Getting the most out of -qhot
Here are some suggestions for using -qhot:
- Try using -qhot along with -O3 for all of your code. It is designed to have a neutral effect when no opportunities for transformation exist. However, it increases compilation time and might have little benefit if the program has no loop processing vectors or arrays. In this case, using -O3 -qnohot might be better.
- If the runtime performance of your code can significantly benefit from automatic inlining and memory locality optimizations, try using -O4 with -qhot=level=0 or -qhot=novector.
- If you encounter unacceptably long compilation time (this can happen with complex loop nests), try -qhot=level=0 or -qnohot.
- If your code size is unacceptably large, try reducing the inlining level or using -qcompact along with -qhot.
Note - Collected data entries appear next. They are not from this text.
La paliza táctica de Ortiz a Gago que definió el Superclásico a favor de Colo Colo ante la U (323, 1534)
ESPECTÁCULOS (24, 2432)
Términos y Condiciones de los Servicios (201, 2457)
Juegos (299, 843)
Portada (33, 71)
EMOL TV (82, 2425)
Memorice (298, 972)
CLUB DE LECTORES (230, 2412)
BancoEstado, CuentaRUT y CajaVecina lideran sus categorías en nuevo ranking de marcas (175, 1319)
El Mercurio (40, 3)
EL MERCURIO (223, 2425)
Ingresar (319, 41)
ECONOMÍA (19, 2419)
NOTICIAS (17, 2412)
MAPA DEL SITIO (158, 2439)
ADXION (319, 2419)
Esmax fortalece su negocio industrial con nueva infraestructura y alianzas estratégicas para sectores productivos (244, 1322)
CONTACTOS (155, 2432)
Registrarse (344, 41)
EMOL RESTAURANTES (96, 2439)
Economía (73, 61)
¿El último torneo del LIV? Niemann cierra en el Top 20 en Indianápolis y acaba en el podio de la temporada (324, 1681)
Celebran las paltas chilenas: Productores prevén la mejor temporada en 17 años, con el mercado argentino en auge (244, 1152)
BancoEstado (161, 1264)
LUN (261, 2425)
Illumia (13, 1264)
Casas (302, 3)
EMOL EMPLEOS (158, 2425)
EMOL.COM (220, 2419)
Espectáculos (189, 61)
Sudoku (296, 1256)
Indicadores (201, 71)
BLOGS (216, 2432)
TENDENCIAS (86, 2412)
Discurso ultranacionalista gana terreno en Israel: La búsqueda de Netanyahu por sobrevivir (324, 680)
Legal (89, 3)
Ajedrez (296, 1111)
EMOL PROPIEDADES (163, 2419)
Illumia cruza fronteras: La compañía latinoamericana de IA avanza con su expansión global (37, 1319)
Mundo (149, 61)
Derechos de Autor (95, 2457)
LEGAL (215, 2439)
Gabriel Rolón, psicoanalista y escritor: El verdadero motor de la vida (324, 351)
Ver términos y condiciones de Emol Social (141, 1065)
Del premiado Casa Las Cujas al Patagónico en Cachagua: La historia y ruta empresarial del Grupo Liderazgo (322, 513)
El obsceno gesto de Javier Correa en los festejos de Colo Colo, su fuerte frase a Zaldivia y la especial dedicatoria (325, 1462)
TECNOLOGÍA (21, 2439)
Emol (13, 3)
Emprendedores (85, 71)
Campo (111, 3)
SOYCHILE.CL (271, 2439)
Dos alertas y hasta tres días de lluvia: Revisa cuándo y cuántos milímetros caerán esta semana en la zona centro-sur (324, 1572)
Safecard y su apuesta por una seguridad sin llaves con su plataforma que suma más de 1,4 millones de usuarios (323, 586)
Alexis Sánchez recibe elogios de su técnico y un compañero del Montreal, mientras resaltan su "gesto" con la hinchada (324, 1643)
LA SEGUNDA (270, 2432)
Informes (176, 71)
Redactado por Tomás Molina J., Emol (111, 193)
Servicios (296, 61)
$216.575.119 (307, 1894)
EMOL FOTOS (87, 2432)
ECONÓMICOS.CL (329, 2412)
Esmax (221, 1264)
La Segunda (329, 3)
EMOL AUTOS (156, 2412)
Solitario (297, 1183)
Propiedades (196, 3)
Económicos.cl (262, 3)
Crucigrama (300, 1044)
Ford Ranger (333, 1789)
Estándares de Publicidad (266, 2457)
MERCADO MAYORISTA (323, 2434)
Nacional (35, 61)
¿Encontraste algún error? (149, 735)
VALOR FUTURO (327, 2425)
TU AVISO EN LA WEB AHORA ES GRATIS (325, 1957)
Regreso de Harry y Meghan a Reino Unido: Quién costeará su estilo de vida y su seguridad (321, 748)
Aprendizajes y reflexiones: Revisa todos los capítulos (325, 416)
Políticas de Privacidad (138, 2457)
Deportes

- You can compile some source files with the -qhot option and some files without the -qhot option, allowing the compiler to improve only the parts of your code that need optimization.
- Use -qreport along with -qsimd=auto to generate a loop transformation listing. The listing file identifies how loops are transformed in a section marked LOOP TRANSFORMATION SECTION. Use the listing information as feedback about how the loops in your program are being transformed. Based on this information, you might want to adjust your code so that the compiler can transform loops more effectively. For example, you can use this section of the listing to identify non-stride-one references that might prevent loop vectorization.
- Use -qreport along with -qhot or any optimization option that implies -qhot to generate information about nested loops in the LOOP TRANSFORMATION SECTION of the listing file. In addition, when you use -qprefetch=assistthread to generate prefetching assist threads, a message Assist thread for data prefetching was generated is also displayed in this section of the report.
- If you specify -qassert=refalign, you promise the compiler that all pointers inside the compilation unit only point to data that is naturally aligned with respect to the length of the pointer types. With this assertion, the compiler might generate more efficient code. This assertion is particularly useful when you target a SIMD architecture with -qhot=level=0 or -qhot=level=1 with the -qsimd=auto option.